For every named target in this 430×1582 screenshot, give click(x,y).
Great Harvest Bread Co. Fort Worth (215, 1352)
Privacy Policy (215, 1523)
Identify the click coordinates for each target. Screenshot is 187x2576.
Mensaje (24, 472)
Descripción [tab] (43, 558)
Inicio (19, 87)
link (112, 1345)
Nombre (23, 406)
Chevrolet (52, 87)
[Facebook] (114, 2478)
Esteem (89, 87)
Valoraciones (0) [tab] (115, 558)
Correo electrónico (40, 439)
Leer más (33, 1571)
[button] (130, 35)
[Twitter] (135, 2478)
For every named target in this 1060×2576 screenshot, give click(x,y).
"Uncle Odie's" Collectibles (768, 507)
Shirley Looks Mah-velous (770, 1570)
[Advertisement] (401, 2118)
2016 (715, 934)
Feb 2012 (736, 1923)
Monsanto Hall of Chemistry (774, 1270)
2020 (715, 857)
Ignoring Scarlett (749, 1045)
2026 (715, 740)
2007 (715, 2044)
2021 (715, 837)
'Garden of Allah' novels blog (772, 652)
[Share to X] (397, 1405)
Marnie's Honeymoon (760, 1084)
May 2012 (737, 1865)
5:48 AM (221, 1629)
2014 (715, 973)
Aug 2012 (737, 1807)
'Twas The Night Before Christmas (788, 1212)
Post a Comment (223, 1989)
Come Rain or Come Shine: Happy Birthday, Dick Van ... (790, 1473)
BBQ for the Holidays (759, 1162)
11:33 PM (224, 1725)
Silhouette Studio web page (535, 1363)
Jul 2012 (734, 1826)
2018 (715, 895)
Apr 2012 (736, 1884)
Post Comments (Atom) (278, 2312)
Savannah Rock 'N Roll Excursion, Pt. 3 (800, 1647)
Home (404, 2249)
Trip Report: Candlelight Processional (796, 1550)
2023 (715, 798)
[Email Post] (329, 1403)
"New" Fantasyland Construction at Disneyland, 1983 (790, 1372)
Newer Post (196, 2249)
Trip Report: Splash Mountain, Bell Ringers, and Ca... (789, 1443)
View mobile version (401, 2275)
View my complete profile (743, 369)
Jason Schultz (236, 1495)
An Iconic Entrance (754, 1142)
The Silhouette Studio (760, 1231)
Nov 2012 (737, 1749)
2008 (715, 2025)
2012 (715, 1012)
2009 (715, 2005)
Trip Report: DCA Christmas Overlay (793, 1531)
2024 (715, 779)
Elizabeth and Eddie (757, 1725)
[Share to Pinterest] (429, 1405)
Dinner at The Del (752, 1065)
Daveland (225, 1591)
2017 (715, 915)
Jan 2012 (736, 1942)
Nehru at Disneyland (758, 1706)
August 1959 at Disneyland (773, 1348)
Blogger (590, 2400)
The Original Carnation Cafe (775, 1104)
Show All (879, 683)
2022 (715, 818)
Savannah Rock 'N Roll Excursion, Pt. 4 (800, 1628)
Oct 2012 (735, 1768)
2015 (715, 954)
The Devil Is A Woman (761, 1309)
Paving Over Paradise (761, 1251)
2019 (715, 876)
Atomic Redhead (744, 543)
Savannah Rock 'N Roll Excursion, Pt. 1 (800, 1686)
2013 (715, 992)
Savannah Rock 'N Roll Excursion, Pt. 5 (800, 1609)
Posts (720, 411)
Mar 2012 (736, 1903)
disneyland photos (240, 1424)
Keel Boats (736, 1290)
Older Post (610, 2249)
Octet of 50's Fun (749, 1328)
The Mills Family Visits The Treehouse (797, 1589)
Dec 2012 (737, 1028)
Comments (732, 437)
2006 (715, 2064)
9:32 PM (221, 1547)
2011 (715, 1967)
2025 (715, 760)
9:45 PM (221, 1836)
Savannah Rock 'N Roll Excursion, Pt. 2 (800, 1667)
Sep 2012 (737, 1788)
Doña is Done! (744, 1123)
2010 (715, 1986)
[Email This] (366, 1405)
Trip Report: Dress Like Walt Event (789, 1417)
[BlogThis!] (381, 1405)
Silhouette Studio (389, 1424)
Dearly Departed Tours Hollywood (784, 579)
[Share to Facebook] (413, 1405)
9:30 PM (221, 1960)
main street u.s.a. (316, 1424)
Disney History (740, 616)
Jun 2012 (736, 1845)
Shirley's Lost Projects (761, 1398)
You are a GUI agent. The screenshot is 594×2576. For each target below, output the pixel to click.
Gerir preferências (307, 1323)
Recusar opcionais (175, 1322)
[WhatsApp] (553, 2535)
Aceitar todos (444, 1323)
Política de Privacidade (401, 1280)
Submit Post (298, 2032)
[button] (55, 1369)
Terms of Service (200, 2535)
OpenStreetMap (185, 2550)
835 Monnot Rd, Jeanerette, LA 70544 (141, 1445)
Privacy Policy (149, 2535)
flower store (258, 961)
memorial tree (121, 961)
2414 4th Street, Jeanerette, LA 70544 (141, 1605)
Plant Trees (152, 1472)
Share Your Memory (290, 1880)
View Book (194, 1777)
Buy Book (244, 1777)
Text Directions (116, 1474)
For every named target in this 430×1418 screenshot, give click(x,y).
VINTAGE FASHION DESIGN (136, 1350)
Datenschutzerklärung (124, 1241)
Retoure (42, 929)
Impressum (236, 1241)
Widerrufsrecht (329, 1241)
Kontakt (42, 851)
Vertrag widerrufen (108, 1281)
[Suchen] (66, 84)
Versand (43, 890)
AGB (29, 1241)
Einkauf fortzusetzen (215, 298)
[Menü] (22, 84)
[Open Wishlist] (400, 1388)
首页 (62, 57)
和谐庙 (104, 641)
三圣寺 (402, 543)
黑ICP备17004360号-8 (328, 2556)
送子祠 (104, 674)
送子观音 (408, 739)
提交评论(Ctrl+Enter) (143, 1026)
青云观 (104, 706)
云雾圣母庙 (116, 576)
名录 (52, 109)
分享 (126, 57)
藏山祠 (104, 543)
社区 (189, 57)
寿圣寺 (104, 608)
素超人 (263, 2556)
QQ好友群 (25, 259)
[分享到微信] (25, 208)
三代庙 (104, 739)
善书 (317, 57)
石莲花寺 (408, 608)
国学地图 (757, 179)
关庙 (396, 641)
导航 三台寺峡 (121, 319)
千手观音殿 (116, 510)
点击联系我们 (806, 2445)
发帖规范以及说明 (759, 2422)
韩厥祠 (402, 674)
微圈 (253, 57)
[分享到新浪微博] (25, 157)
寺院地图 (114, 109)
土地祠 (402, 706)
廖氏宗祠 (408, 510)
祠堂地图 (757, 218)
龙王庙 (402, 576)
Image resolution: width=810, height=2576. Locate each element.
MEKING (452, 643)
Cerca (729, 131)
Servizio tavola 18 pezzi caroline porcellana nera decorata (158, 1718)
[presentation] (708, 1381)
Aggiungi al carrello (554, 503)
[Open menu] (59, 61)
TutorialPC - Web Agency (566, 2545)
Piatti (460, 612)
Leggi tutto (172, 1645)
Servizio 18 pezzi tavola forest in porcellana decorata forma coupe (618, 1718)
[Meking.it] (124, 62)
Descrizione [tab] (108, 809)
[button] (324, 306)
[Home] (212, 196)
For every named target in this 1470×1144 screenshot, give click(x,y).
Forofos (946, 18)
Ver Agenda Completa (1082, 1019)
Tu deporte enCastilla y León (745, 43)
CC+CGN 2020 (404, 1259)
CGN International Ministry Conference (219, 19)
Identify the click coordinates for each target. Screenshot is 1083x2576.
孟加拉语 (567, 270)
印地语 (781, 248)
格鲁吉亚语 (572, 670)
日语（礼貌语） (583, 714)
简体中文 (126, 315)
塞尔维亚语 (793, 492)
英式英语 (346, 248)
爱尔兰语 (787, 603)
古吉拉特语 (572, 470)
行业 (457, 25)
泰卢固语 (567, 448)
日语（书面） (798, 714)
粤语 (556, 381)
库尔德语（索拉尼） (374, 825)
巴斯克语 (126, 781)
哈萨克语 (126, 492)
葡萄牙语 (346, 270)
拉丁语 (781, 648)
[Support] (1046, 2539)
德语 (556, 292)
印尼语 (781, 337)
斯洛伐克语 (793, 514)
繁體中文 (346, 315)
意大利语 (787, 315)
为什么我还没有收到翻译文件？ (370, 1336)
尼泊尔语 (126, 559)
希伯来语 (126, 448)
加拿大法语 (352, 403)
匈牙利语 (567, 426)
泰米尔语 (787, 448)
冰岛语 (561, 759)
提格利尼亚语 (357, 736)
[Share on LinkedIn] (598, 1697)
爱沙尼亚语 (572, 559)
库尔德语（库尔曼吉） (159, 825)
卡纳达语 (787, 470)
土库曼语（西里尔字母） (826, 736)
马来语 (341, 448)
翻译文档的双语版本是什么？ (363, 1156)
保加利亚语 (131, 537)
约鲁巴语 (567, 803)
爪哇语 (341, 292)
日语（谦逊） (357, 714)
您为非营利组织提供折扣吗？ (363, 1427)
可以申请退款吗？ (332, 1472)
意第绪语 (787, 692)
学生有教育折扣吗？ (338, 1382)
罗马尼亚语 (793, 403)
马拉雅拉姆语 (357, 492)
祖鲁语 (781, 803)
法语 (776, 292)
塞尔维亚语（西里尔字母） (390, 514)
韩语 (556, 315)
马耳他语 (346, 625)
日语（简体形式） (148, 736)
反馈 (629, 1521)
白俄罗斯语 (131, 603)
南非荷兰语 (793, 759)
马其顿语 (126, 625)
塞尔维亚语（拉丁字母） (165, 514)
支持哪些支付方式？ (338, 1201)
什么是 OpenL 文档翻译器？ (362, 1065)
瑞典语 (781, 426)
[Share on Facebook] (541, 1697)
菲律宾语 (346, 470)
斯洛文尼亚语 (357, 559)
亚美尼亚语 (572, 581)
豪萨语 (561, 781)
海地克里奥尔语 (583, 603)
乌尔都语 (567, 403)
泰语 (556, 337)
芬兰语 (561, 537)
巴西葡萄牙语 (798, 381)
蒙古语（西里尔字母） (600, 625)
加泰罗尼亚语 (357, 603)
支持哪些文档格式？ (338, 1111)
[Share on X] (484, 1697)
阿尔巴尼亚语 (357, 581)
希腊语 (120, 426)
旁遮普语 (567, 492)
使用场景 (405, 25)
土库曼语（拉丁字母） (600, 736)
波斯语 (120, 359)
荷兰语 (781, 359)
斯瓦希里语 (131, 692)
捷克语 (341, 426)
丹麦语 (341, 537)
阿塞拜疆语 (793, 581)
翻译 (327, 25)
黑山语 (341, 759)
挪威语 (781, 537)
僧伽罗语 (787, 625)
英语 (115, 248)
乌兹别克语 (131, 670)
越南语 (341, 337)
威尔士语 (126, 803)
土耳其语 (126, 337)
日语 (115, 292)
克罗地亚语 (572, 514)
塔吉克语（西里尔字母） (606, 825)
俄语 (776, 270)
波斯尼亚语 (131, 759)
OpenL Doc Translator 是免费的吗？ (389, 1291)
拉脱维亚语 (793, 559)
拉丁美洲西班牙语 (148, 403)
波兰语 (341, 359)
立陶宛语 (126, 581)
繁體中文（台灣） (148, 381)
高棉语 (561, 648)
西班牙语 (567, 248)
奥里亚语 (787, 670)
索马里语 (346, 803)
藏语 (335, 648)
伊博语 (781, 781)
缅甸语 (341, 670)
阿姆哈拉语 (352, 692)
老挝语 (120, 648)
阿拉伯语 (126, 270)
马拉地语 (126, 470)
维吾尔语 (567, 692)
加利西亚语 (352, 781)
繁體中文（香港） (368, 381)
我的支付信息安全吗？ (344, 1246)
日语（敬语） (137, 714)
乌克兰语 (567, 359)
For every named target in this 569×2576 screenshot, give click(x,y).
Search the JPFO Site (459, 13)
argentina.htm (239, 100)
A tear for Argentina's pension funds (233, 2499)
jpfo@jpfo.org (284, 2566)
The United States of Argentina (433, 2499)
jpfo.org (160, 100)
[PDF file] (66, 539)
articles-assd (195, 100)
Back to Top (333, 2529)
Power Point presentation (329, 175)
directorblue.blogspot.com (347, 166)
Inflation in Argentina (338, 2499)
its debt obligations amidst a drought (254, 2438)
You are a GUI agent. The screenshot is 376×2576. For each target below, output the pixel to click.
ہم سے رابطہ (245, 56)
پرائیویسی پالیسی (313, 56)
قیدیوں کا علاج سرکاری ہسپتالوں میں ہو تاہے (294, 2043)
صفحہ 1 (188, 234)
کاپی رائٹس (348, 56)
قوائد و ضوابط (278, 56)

⁂

▶ _Exercise instructions_
Of all the entries above, repeat only the lines from the line that has "瑞典语 (781, 426)" to the line that has "directorblue.blogspot.com (347, 166)", both lines included, exactly.

▶ _Solution to this exercise_
瑞典语 (781, 426)
[Share on Facebook] (541, 1697)
菲律宾语 (346, 470)
斯洛文尼亚语 (357, 559)
亚美尼亚语 (572, 581)
豪萨语 (561, 781)
海地克里奥尔语 (583, 603)
乌尔都语 (567, 403)
泰语 (556, 337)
芬兰语 (561, 537)
巴西葡萄牙语 (798, 381)
蒙古语（西里尔字母） (600, 625)
加泰罗尼亚语 (357, 603)
支持哪些文档格式？ (338, 1111)
[Share on X] (484, 1697)
阿尔巴尼亚语 (357, 581)
希腊语 (120, 426)
旁遮普语 (567, 492)
使用场景 (405, 25)
土库曼语（拉丁字母） (600, 736)
波斯语 (120, 359)
荷兰语 (781, 359)
斯瓦希里语 (131, 692)
捷克语 (341, 426)
丹麦语 (341, 537)
阿塞拜疆语 (793, 581)
翻译 (327, 25)
黑山语 (341, 759)
挪威语 (781, 537)
僧伽罗语 (787, 625)
英语 (115, 248)
乌兹别克语 (131, 670)
越南语 (341, 337)
威尔士语 (126, 803)
土耳其语 (126, 337)
日语 (115, 292)
克罗地亚语 (572, 514)
塔吉克语（西里尔字母） (606, 825)
俄语 (776, 270)
波斯尼亚语 (131, 759)
OpenL Doc Translator 是免费的吗？ (389, 1291)
拉脱维亚语 (793, 559)
拉丁美洲西班牙语 (148, 403)
波兰语 (341, 359)
立陶宛语 (126, 581)
繁體中文（台灣） (148, 381)
高棉语 (561, 648)
西班牙语 (567, 248)
奥里亚语 (787, 670)
索马里语 (346, 803)
藏语 (335, 648)
伊博语 (781, 781)
缅甸语 (341, 670)
阿姆哈拉语 (352, 692)
老挝语 (120, 648)
阿拉伯语 (126, 270)
马拉地语 (126, 470)
维吾尔语 (567, 692)
加利西亚语 (352, 781)
繁體中文（香港） (368, 381)
我的支付信息安全吗？ (344, 1246)
日语（敬语） (137, 714)
乌克兰语 (567, 359)
For every named target in this 569×2576 screenshot, give click(x,y).
Search the JPFO Site (459, 13)
argentina.htm (239, 100)
A tear for Argentina's pension funds (233, 2499)
jpfo@jpfo.org (284, 2566)
The United States of Argentina (433, 2499)
jpfo.org (160, 100)
[PDF file] (66, 539)
articles-assd (195, 100)
Back to Top (333, 2529)
Power Point presentation (329, 175)
directorblue.blogspot.com (347, 166)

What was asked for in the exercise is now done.